In the early morning hours of June 4, a crowd gathered around a van parked in a downtown Minneapolis parking lot for a spontaneous performance by some of the Twin Cities’ top MCs—including Astronautalis, a longtime Seattle resident who’s just moved to Minnesota, drawn by our strong indie hip-hop scene. Astronautalis’s move is a coup for the Twin Cities, and on Saturday morning the crowd clapped and cheered as Astronautalis improvised a rap about his newly adopted home town. Afterwards, Twitter exploded with echoes of the refrain, “I love this town!”
Not that Twin Cities residents need much excuse to sing the virtues of the Twin Cities. This is sometimes in the form of insecure justification (“New York thinks they’re a big deal, but we have…”) and sometimes in the form of positive celebration (“There’s so much going on this weekend!”). At its best, though, discussion of our local lifestyle and arts scene is constructive. The Twin Cities are what we make them: our hip-hop scene didn’t just erupt fully formed, it was built over many years by thousands of musicians and fans.
What can we do, constructively, to help make sure that our cultural life remains strong and diverse—and becomes even stronger and more diverse? There are many things we can do, but here are five big ones.
1. Maintain strong public funding for the arts. In the past, I’ve had mixed feelings about public funding for the arts: can we trust a public entity to make risky, progressive choices about what projects to support? Minnesota’s recent experience with the Legacy Amendment suggests that the answer is yes. We can and should remain vigilant to the wasting or misappropriation of government funds for the arts, but overall I’ve been very impressed at how many adventurous projects I’ve seen that have received Legacy Amendment funding. Let’s make sure this law stays in effect, and that our elected representatives don’t use its existence to argue for cuts in other appropriations to support the arts and arts education.
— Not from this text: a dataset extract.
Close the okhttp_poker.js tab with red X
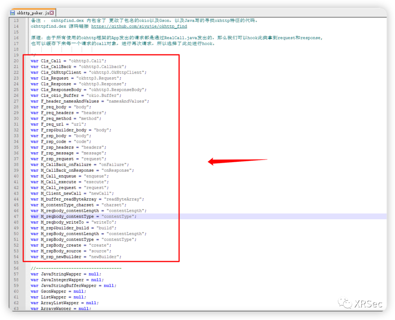The image size is (395, 320). tap(52, 13)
2. Maintain strong private support for the arts. One reason our cultural life is so strong is that historically, big corporations like Target, General Mills, and 3M have made a point of contributing to the community—specifically the arts—through financial and in-kind donations. Let’s continue to acknowledge and celebrate those corporations that invest in our community’s cultural life.
3. Enact progressive legislation. It goes without saying that keeping our community healthy, welcoming, supportive, and livable for all will enhance the quality of life for everyone. Let’s continue to invest in education, transportation, health care, and support for those who need it. Let’s fight legislation that demonizes those who help make our community strong. And for God’s sake, let’s take another look at those bummer laws that keep liquor stores closed on Sundays and that shutter bars at 2 a.m. Let’s allow art galleries to serve wine; let’s keep 18+ shows legal for the benefit of bands, venues, and our huge young adult community; and let’s encourage the sustainable development of new venues and public spaces where art can happen.
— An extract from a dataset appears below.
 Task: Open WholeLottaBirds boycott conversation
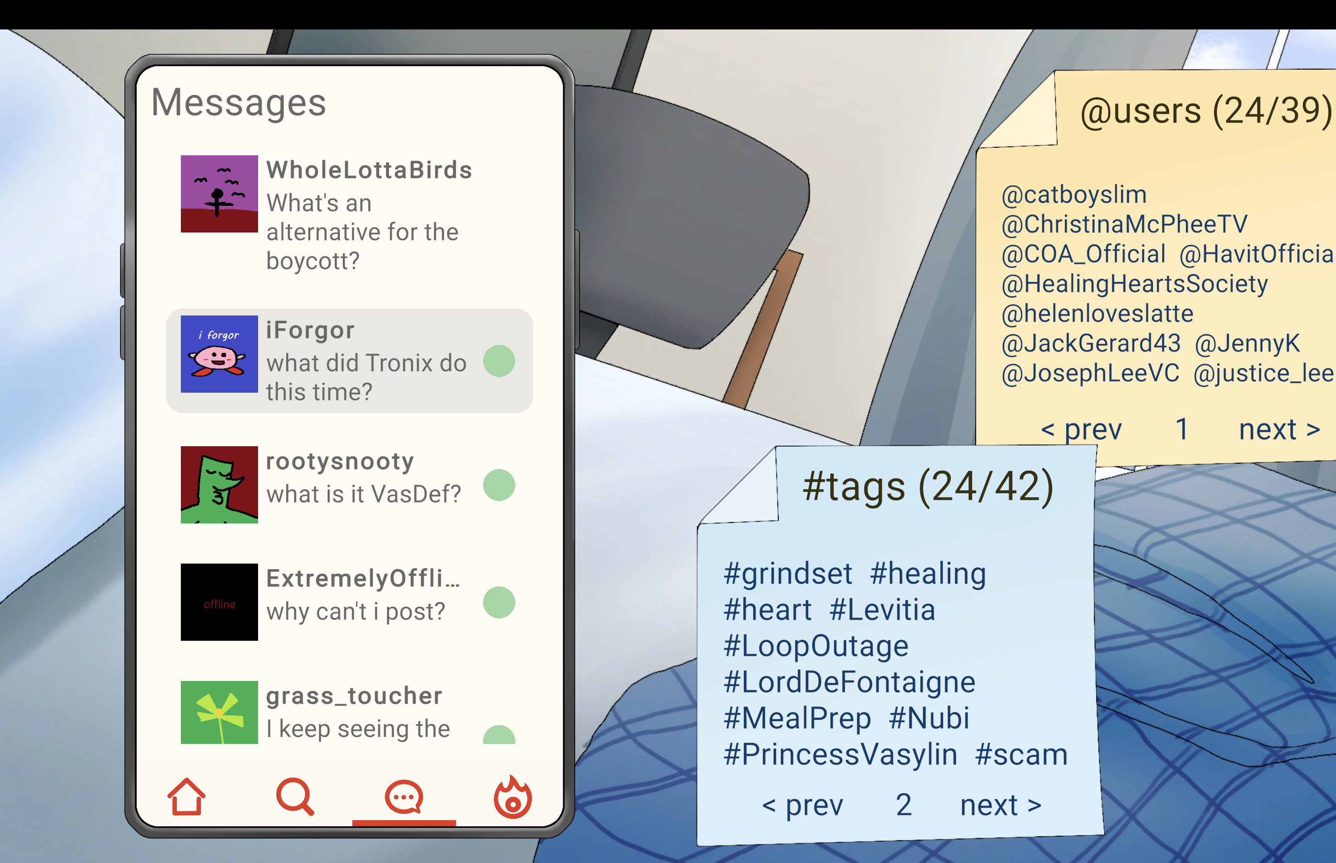(349, 215)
4. Explore. Our most prominent cultural institutions—the Guthrie, the Walker, the MIA, First Ave—are pillars of our community and deserve our enthusiastic support. That said, it does you and our arts scene good every once in a while to venture off the beaten path! There are dozens of theater companies presenting seasons of work, dozens of art galleries displaying cool stuff, and dozens of music venues hosting bands. Check publications like the Daily Planet, Vita.mn, the A.V. Club, City Pages, l’etoile, MinnesotaPlaylist, mplsart.com, and CakeIn15 for fresh ideas about things to do. Here at the Daily Planet, we especially try to highlight the rich cultural life of the Twin Cities’ ethnic and immigrant communities.
5. Keep our eyes open. The Twin Cities are great, but New York isn’t all that bad either. Neither is Chicago, or L.A., or Austin, or (believe it or not) St. Louis. Let’s not be insular—let’s keep our eyes open to see what’s working in other cities, and take that as inspiration for our own beloved Twin Towns.